Sunday, 31 August 2008

The Simple Christmas

it shouldn't come as a big surprise to readers of this blog that I regularly take challenge from Phil Whittall's blog, called The Simple Pastor.

One of our practical responses to this whole area, probably best summarised in this post here, is the question of how we approach Christmas.

Last Christmas we made an undertaking, to do everything we could to ensure that our Christmas gifts were either charitable giving, fair trade, or charitable shop purchases. NB - Not "Charity shop" as in second hand, but "Charitable" as in - profits go to a charitable cause.

It was quite an adventure really, and we got close, so close, before time, energy and wanting a couple of specific things meant we did not manage 100%, but were somewhere in the nineties.

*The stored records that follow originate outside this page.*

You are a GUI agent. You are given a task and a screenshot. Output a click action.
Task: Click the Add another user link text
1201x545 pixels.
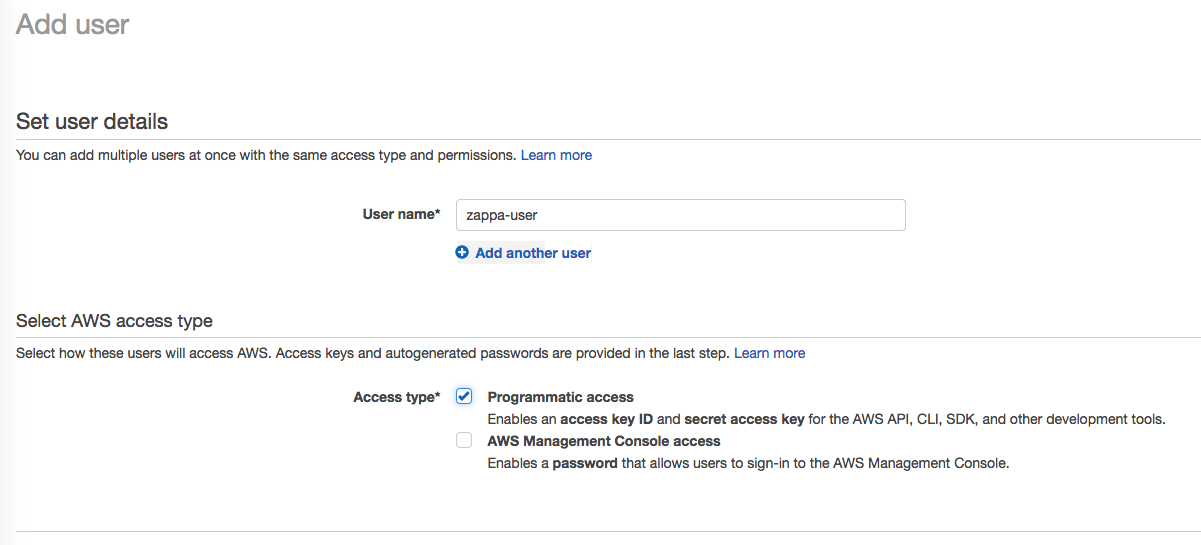coord(533,253)
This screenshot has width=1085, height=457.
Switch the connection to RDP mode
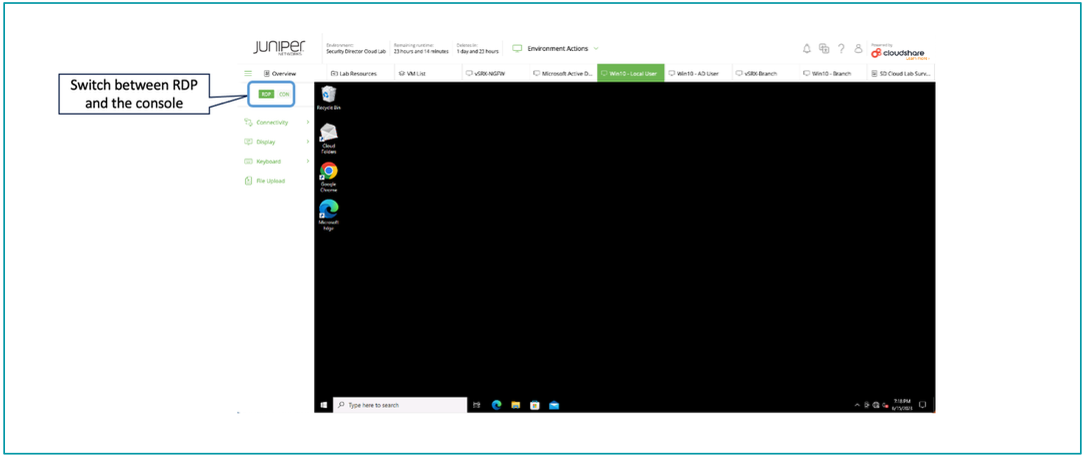pyautogui.click(x=266, y=94)
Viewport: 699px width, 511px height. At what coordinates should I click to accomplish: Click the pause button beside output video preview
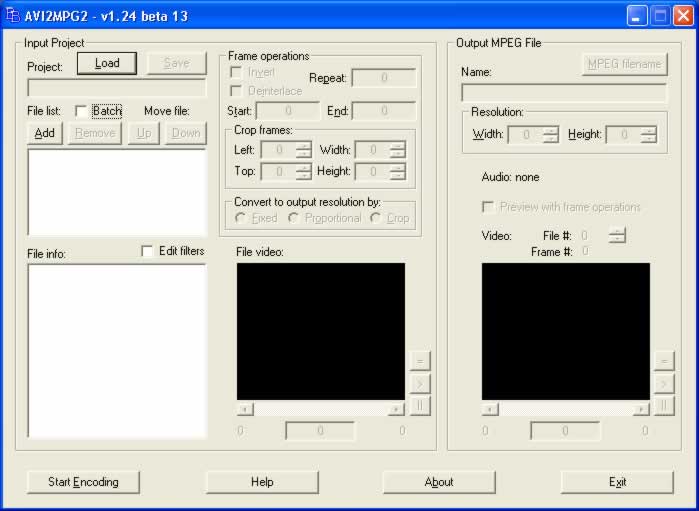click(x=664, y=406)
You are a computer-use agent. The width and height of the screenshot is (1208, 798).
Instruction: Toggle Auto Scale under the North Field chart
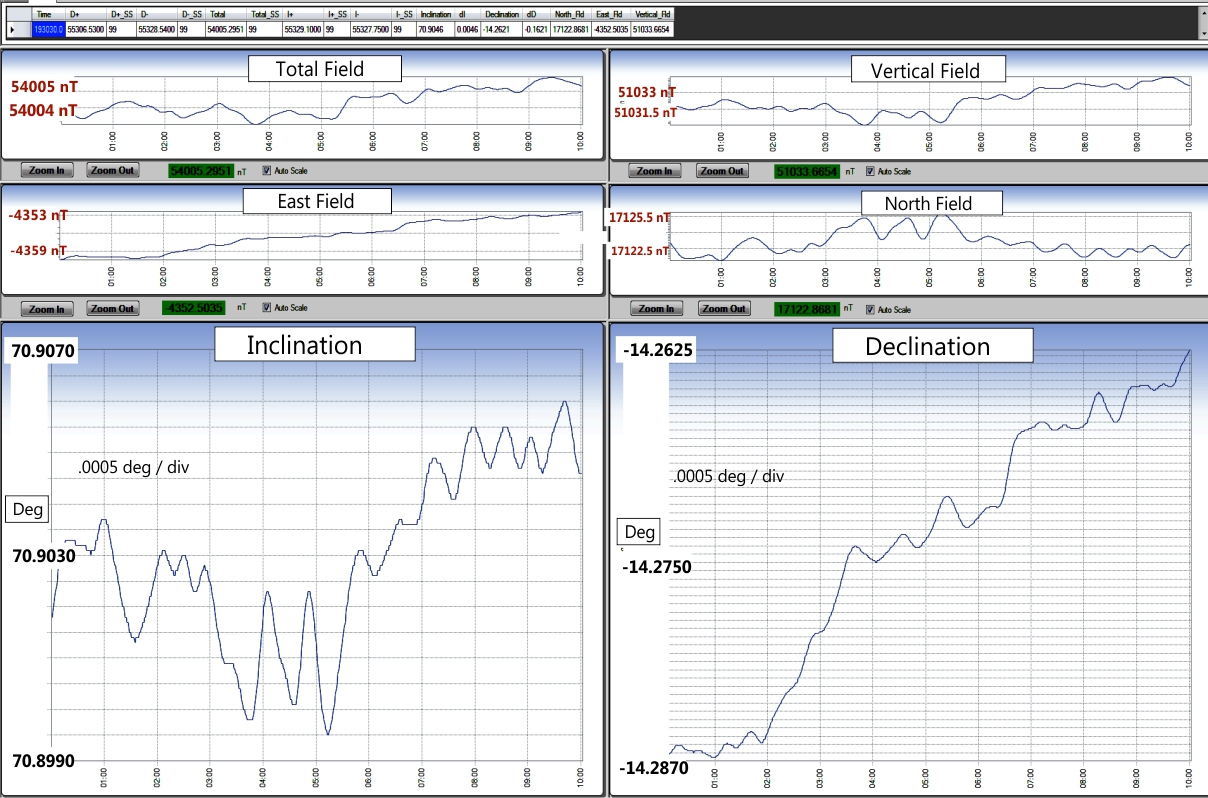(x=870, y=308)
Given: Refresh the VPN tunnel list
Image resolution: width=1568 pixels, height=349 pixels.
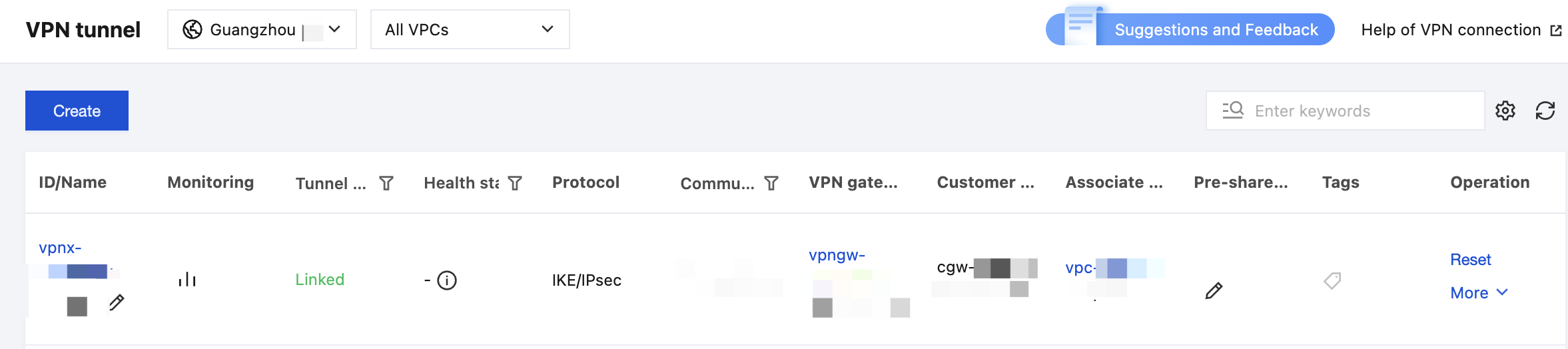Looking at the screenshot, I should point(1545,111).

The Leprosy Mission Shop was an absolute goldmine and allowed us to get a birdbox and 7 different books for family members, with the profit going towards the work of the Leprosy Mission.

The "Alternative Gifts" of cash donations to charities on behalf of those receiving the gifts took a bit of finding, but we settled on World Vision, Barnabas Fund (which has an excellent menu system on its donations page to choose the recipients and finally Tearfund's excellent Living Gifts site which allows the recipient to choose their own recipient of the gift.

And so "Sanitising a well", "disaster relief kits" "irrigation kits", "School books" and donations to persecuted believers in Pakistan, West Africa and Sudan, as examples, were all given. We gift aided the presents to ensure the maximum went to the charity.

Our local fair trade shop provided a vase, scarf and candle.

Two worship CDs from our local Christian bookshop were also added to the present pile.

We then moved away from the basic theme and used a website to buy a couple of funky personalised calendars, and got a few miscellaneous boxes of chocolates.

The whole process really did make us think - and these are the questions it posed.

1) Who benefits from our expenditure?

2) Worse still, who is oppressed by our consumption? Does our happy Christmas contribute towards making someone else's unhappy?

3) What is real generosity? Is it giving people who have what they need things that they don't need? Isn't that just waste?

4) Will our friends and family think we are weird? Or even worse, cheapskates? I was really nervous - but most were thrilled.

5) How can we approach the expense of Christmas and use it to actually bless, share, and model our values about the kingdom of God?

It was a very humbling experience, going out on a limb socially, doing something a bit different and trying to find a way to make our Christmas really matter.

We tried to do it so everyone got something to keep and something to share - a small gift for them and a small gift for the charity.

I have never felt more content at Christmas, knowing a couple of hundred pounds was winging its way directly to charitable causes across the world, while still being a blessing to my friends and family.

As you start to think about Christmas, and think about saving up for presents, have a think about this post and let it spark some ideas for you.

Let's make Christmas 2008 a "Happy Christmas" for as many people as possible.